This example will allow to learn the basic usage of layers and editing tools in photoflow. You can doenload the input image as well as the final orton.pfi file from here.
First of all, open an exisiting image (TIFF or JPEG). The photoflow interface should look like here below: a preview window on the left, some controls to change the zoom level and the previw mode below it, and a widget showing the layer structure on the right. Below the layer widget you have the buttons that let you add a new layer (marked with "+"), a new group layer (the "G+" button) and a button to remove the selected layer (marked with "-").
The next step is to add a group layer that will contain all the Orton effect adjustments. Click on the "G+" button to open the group layer configuration dialog. Set the layer blending mode to "normal" (so that we will be able to change its opacity and therefore the overall strength of the Orton effect) and give it a meaningful name.

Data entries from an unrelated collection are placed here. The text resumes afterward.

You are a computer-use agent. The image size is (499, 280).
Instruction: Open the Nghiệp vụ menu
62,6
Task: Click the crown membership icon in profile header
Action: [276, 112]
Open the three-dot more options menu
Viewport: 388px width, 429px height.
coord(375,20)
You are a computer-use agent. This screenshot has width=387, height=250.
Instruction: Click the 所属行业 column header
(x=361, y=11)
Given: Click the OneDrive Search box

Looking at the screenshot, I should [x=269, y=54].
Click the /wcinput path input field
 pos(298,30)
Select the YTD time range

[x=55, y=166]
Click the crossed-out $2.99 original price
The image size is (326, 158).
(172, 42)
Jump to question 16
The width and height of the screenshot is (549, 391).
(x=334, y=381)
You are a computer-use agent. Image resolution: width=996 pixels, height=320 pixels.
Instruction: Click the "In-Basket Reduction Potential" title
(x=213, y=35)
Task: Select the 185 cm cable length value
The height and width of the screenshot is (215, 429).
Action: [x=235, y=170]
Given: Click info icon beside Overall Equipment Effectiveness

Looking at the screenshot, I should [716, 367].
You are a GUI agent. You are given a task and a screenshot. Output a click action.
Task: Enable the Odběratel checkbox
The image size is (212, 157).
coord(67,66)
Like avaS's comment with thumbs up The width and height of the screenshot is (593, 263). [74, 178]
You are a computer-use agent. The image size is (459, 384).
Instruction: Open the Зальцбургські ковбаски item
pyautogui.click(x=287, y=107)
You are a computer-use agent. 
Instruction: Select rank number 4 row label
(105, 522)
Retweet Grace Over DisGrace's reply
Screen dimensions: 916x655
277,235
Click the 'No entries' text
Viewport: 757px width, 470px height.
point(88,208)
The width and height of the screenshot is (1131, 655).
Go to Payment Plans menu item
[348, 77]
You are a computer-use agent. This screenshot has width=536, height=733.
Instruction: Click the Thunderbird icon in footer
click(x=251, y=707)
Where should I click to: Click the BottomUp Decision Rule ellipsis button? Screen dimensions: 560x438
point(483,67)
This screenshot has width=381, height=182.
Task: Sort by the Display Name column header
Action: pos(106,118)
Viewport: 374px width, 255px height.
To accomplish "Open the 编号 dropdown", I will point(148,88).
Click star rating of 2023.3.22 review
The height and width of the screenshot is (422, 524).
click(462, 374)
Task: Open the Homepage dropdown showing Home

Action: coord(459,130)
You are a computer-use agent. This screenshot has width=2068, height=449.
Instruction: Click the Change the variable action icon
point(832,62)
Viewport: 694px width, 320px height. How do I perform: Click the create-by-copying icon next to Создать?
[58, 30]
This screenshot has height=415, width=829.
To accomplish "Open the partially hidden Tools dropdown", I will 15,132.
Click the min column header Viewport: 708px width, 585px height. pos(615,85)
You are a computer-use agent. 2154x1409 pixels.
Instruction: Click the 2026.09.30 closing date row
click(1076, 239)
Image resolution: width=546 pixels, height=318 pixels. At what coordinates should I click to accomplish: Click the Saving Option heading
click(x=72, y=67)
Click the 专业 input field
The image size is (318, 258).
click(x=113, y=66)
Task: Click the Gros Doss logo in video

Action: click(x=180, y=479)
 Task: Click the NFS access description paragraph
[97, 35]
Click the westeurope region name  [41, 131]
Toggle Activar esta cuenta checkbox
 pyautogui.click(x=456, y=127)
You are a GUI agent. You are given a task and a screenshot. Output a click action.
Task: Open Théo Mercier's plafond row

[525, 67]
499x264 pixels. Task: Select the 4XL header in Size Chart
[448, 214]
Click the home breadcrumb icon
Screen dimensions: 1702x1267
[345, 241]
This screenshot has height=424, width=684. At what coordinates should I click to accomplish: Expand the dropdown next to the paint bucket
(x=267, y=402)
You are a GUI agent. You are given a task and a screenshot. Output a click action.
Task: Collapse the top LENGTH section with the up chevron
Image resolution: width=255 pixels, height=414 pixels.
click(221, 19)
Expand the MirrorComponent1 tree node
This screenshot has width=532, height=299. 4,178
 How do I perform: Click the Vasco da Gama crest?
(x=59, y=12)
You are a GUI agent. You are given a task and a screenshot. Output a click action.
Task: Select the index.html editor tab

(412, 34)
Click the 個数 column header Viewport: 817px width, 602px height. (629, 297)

The first layer that we will add into the group is a "buffer layer". You can think of it as a kind of "alias" for whatever lies below the buffer in the layer stack. Why this is useful will hopefully become clear a bit later. For the moment, keep in mind that the buffer tool has a negligible impact in terms of memory and cpu time, therefore you can insert as many of such layers as you need.
In the buffer layer configuration dialog, we set the name to "orton input" (or whatever you like), the blend mode to passthrough and the target channel to "RGB", as shown below.
The first real step to reproduce the Orton effect is to blend a copy of the original image with itself in "sceen" mode. This will result in an image with increased brightness.
Actually, in photoflow the images are never kept entirely into memory, therefore it is not "technically" possible to make a copy of a given layer. However, photoflow provides a powerful "clone" tool that allows to reuse the pixels of a givel layer somewhere else in the processing pipeline, without allocating additional memory.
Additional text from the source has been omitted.